茅坑殺手與Alias Method離散取樣

說起Alias,你可能第一個聯想到的是Linux中的Alias命令,就像中世紀那些躲在茅坑下面(是真的,起碼日本有糞坑忍者,沒有馬桶的年代就是社會的噩夢)進行刺殺的殺手一樣,讓人防不勝防,對於那些被這個命令坑過的人來說,電腦必須時刻出現在視野內,因為你不知道你身邊的殺手朋友什麼時候會模仿中世紀茅坑殺手在你的終端執行這樣一條命令。

alias cd=rm -rf

(如果不懂這個梗,給一個小提示,alias命令是給某個命令重命名,這裡把cd命令改成了rm -rf命令,你每次進入目錄其實是刪除了目錄)

說回正題,前段時間看同事寫的程式碼有一個應用到權重的地方,對於系統中用到的兩個數據源,我們希望有一定比例走新數據源,一定比例走老數據源(感覺用的花里胡哨,直接配置中心搞一個開關不就好了),看到他們寫的程式碼中使用了Alias Method來實現權重,所以就專門學習了一下(雖然感覺在新老數據源這個場景中使用有點雞肋,但是掌握一門權重演算法的實現還是很有幫助的)。

先貼出一篇國外寫的很好的部落格:

//www.keithschwarz.com/darts-dice-coins/

飛鏢,骰子,硬幣:離散取樣方法

一. 原理

權重演算法的本質是指定時間發生的幾率,比如用戶的每一次請求我有30%的幾率打到伺服器A,有20%的幾率到伺服器B,還有50%的幾率到伺服器C。那麼給出未來十次的用戶請求序列,要求給出它們會分別打到哪個伺服器。

最簡單的實現當然是產生一個位於0.0~1.0之間的隨機數。

  1. 當隨機數位於0~0.3時,請求伺服器A
  2. 當隨機數位於0.3~0.5時,請求伺服器B
  3. 當隨機數位於0.5~1時,請求伺服器C

這種方式實現簡單,生成一個隨機數,然後在對應時間上if-else判斷即可,但是存在精度問題。

另一種實現方式是離散演算法,通過概率分布構造幾個點,[30, 50, 100],代表三個區間,再生成1~100的整數,看它位於哪個區間,比如45位於[30~50]區間,就說明本次請求打到伺服器B。

現在進入正題Alias Method演算法,Alias Method的最終結果是要構造拼裝出一個每一列合都為1的矩形,若每一列最後都要為1,那麼要將所有元素都乘以概率類型的數量(此處為3)。

此時右邊乘以3之後的模型概率大於一或者小於一,需要用大於一去補足小於一的,而且必須滿足每列必須至多只有兩種組合。

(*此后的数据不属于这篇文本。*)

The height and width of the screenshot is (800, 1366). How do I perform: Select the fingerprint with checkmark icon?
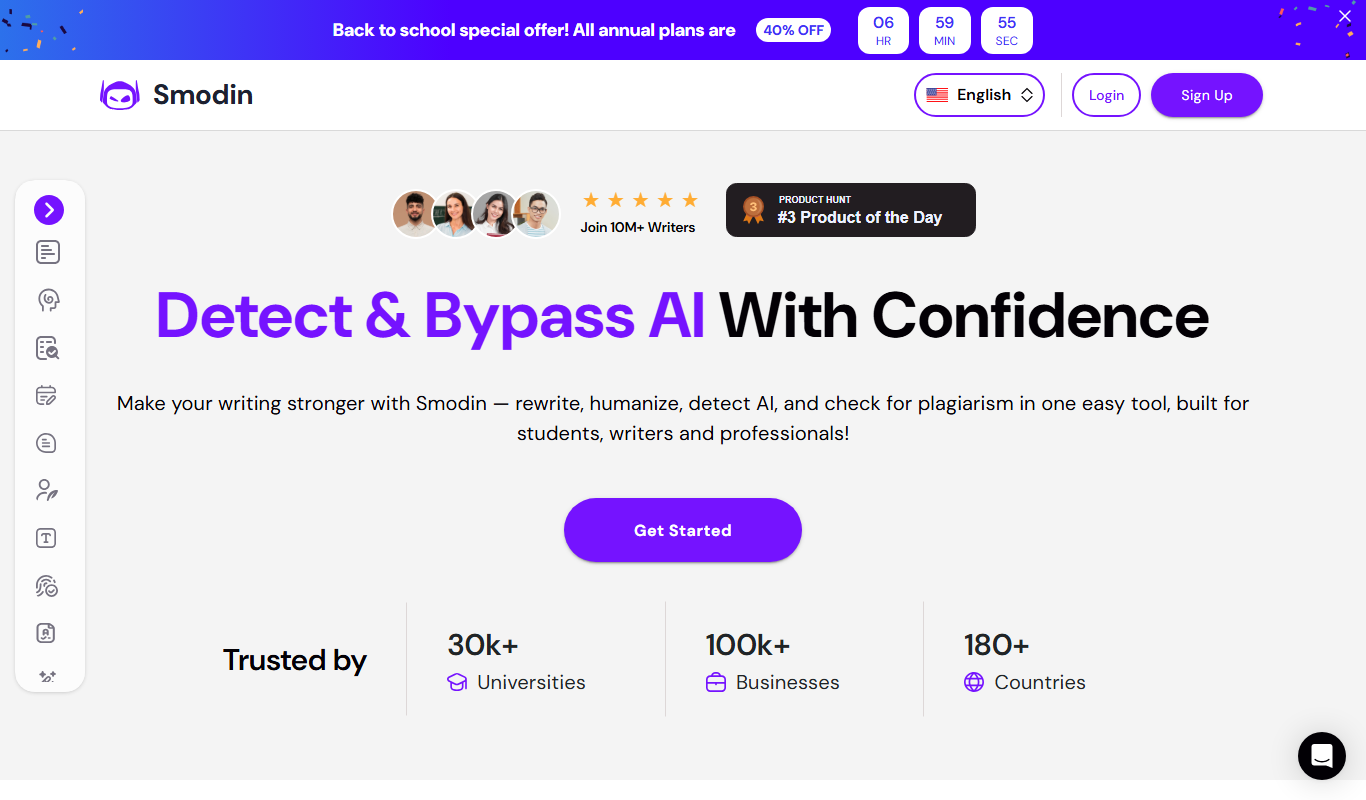pos(47,586)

根據填充後的上圖我們可以得到兩個數組,分別是位於下方的[9/10, 6/10, 10/10]組成的Prod數組[0.9, 0.6, 1]以及上方用來填充的顏色的序號[3, 3, NULL],第一個3代表紅色列被第三列藍色填充,第二個3代表綠色列被第三列藍色填充,第三列概率大於1,不需要填充,為NULL。

T 1 2 3
PDF 0.3 0.2 0.5
Prob 0.9 0.6 1
Alias 3 3 NULL

得到這兩個數組之後,隨機取其中的一列(代表事件),比如是第二列,讓Prob[2]的值與一個隨機小數f比較,如果f小於Prob[2],那麼結果就是2,否則就是Alias[2],即3,若為第三列,Prob[3]必定大於小數f,結果就是3。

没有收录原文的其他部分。